## WHAT THE EXERCISE ASKS
Could every entry be set down once more, exactly as given?

## SOURCE RECORDS
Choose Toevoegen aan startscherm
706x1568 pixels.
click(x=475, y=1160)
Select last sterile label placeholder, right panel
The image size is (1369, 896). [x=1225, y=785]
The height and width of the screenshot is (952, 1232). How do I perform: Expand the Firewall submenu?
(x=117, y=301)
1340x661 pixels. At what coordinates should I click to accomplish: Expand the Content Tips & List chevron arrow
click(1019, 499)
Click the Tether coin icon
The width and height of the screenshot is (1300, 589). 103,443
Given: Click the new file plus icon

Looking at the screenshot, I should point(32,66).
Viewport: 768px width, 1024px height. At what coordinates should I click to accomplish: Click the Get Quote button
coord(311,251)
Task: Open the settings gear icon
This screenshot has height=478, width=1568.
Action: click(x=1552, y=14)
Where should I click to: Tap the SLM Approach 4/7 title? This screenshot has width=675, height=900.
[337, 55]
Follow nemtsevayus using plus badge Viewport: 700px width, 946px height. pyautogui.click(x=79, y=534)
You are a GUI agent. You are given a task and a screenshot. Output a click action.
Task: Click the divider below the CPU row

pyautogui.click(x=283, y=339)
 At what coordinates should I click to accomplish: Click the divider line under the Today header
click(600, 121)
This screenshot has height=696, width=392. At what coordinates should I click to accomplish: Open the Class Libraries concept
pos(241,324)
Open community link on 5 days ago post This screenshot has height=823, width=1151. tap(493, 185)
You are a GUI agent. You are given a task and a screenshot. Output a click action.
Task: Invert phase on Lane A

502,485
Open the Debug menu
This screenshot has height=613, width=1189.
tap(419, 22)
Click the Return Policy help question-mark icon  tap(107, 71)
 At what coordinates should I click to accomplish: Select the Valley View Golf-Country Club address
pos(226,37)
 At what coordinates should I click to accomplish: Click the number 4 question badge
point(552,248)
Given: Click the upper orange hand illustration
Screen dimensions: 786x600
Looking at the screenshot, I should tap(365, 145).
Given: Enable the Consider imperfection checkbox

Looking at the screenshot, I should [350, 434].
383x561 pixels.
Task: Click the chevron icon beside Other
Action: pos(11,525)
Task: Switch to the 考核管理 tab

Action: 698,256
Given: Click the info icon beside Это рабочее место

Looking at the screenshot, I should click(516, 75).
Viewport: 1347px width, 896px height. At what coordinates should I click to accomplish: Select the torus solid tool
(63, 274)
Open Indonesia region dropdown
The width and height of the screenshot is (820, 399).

## SOLUTION
Choose Toevoegen aan startscherm
706x1568 pixels.
click(x=475, y=1160)
Select last sterile label placeholder, right panel
The image size is (1369, 896). [x=1225, y=785]
The height and width of the screenshot is (952, 1232). How do I perform: Expand the Firewall submenu?
(x=117, y=301)
1340x661 pixels. At what coordinates should I click to accomplish: Expand the Content Tips & List chevron arrow
click(1019, 499)
Click the Tether coin icon
The width and height of the screenshot is (1300, 589). 103,443
Given: Click the new file plus icon

Looking at the screenshot, I should point(32,66).
Viewport: 768px width, 1024px height. At what coordinates should I click to accomplish: Click the Get Quote button
coord(311,251)
Task: Open the settings gear icon
This screenshot has height=478, width=1568.
Action: click(x=1552, y=14)
Where should I click to: Tap the SLM Approach 4/7 title? This screenshot has width=675, height=900.
[337, 55]
Follow nemtsevayus using plus badge Viewport: 700px width, 946px height. pyautogui.click(x=79, y=534)
You are a GUI agent. You are given a task and a screenshot. Output a click action.
Task: Click the divider below the CPU row

pyautogui.click(x=283, y=339)
 At what coordinates should I click to accomplish: Click the divider line under the Today header
click(600, 121)
This screenshot has height=696, width=392. At what coordinates should I click to accomplish: Open the Class Libraries concept
pos(241,324)
Open community link on 5 days ago post This screenshot has height=823, width=1151. tap(493, 185)
You are a GUI agent. You are given a task and a screenshot. Output a click action.
Task: Invert phase on Lane A

502,485
Open the Debug menu
This screenshot has height=613, width=1189.
tap(419, 22)
Click the Return Policy help question-mark icon  tap(107, 71)
 At what coordinates should I click to accomplish: Select the Valley View Golf-Country Club address
pos(226,37)
 At what coordinates should I click to accomplish: Click the number 4 question badge
point(552,248)
Given: Click the upper orange hand illustration
Screen dimensions: 786x600
Looking at the screenshot, I should tap(365, 145).
Given: Enable the Consider imperfection checkbox

Looking at the screenshot, I should [350, 434].
383x561 pixels.
Task: Click the chevron icon beside Other
Action: pos(11,525)
Task: Switch to the 考核管理 tab

Action: 698,256
Given: Click the info icon beside Это рабочее место

Looking at the screenshot, I should click(516, 75).
Viewport: 1347px width, 896px height. At what coordinates should I click to accomplish: Select the torus solid tool
(63, 274)
Open Indonesia region dropdown
The width and height of the screenshot is (820, 399).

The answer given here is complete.